При Хрущеве у отца сложилась нормальная личная жизнь. Он отходил от войны, от неволи, остепенился, обрел семью, дом. Многие ведь не смогли. Конец пятидесятых, начало шестидесятых – счастливые годы. И брежневское время отец вспоминал с теплотой. Накопление семейного достатка, ровное, благополучное течение жизни до конца семидесятых годов. Когда родители встретились, отцу было хорошо за сорок, мама младше его почти на десять лет. До этого она была замужем за офицером-пограничником, начальником окружного военкомата. Но случилась беда. Однажды ночью его вызвали на заставу, он поехал на мотоцикле и сорвался в яму. Она осталась с дочкой на руках без средств к существованию. Устроилась в столовую посудомойкой, стала поварихой, товароведом, заведующей столовой, бухгалтером бытового комбината. Сама себе выстроила карьеру. Красивая, сильная женщина. Не каждый выдержит ее напор. Отец – парень веселый, симпатичный, несмотря на раны, – не устоял перед ее чарами. Именно мама наставляла меня в детстве: «Ничего не бойся, и никто не устоит перед тобою».
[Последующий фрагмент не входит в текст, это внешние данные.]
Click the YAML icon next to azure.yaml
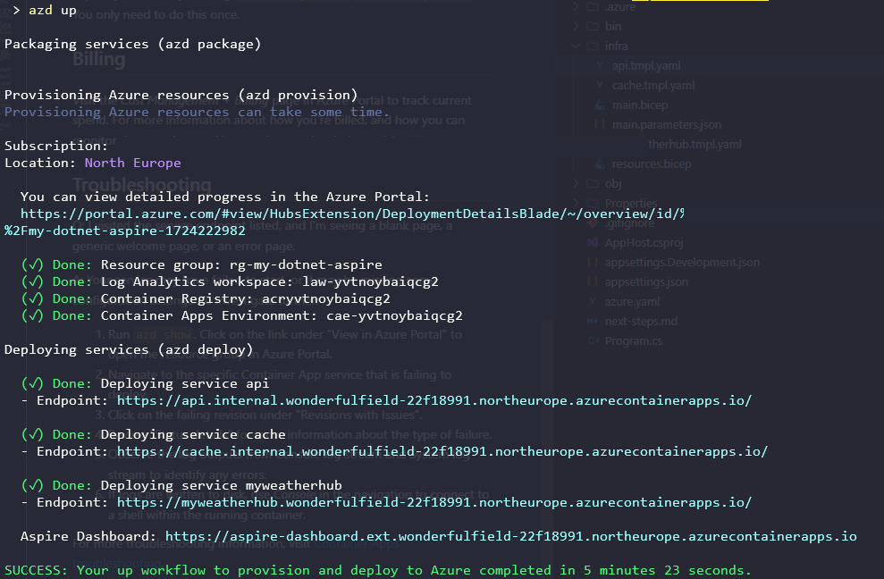 pyautogui.click(x=593, y=301)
Стали жить вместе. Родился мой брат. Мать хочет оформить супружеские отношения, но отец увиливает, помня прошлую сердечную травму. Сына признает, но жениться не хочет – шибко дорога свобода. Улучив момент, мама тайно берет его паспорт – и к подруге, работающей в ЗАГСе. Они успешно проводят боевую операцию по регистрации брака. В один прекрасный день отец оказался зарегистрированным, женатым человеком, даже не подозревая о таких кознях. И тут приходят подруги жены: дескать, почему вы все скрываете, давайте устроим праздник. Отец недоумевает, что за поздравления? А мать объясняет: «Ну, я ведь вышла за тебя замуж». Отец увидел паспорт, посмеялся. Делать нечего, собрались и отметили это событие. Так мама окончательно поймала отца в свои сети. Он ведь по натуре был бродягой, везде побывал, многое знал и умел, воевал, сидел, мог все рассудить по понятиям. Жена его остепенила. И я уже родился, когда они построили новый дом. Жили долго и счастливо. Естественно, истрепанные войной и тяжелой жизнью нервы иногда сдавали: «Ты мне вечно треплешь нервы!» – «А ты вообще испортил всю мою жизнь!» Обычное дело в любой советской семье. Но каждое утро мать вставала, готовила отцу завтрак, он отправлялся на работу и возвращался, как ни в чем не бывало, здоровались, общались. Семейная жизнь протекала в добром порядке. Друг без друга они не могли.
В Узбекистане отец пользовался популярностью. Обычная история: возвращается с работы, а соседи, узбеки, уже знают, когда он пройдет мимо. Если у кого-то что-то ломается, хозяин стоит у ворот и ждет. Как правило, два-три соседа в квартале зазывают его к себе. Он делает проводку, меняет манжету в насосе, паяет чайники. Кроме основной зарплаты, у отца всегда был дополнительный заработок. Приходил домой, доставал из кармана два-три рубля, которые ему буквально насильно вручали соседи. Всему нашему квартальчику в двенадцать частных домов он провел электричество, воду, газ.
Удивительно, но я помню себя младенцем – лежал на руках у матери, и она кормила меня грудью. Потом какие-то провалы в памяти. В шестидесятые годы детская смертность была очень высокая, особенно в среднеазиатских республиках. Мне не было трех лет, когда я тяжело заболел корью. Буквально умирал на больничной кроватке. Страшная температура, слабость, не знал, куда деться. Рядом заплаканные родители. Врачи предупредили, чтобы готовились к худшему. Вдруг я перевернулся и положил лоб на угол панцирной кровати. Прохладное железо сняло жар, и так мне стало хорошо. Мы долго вспоминали врача. Наверное, он лечил по известной схеме, но был на редкость внимателен к больным. Не жалея себя, он ухаживал за мною, и смертельная болезнь отступила.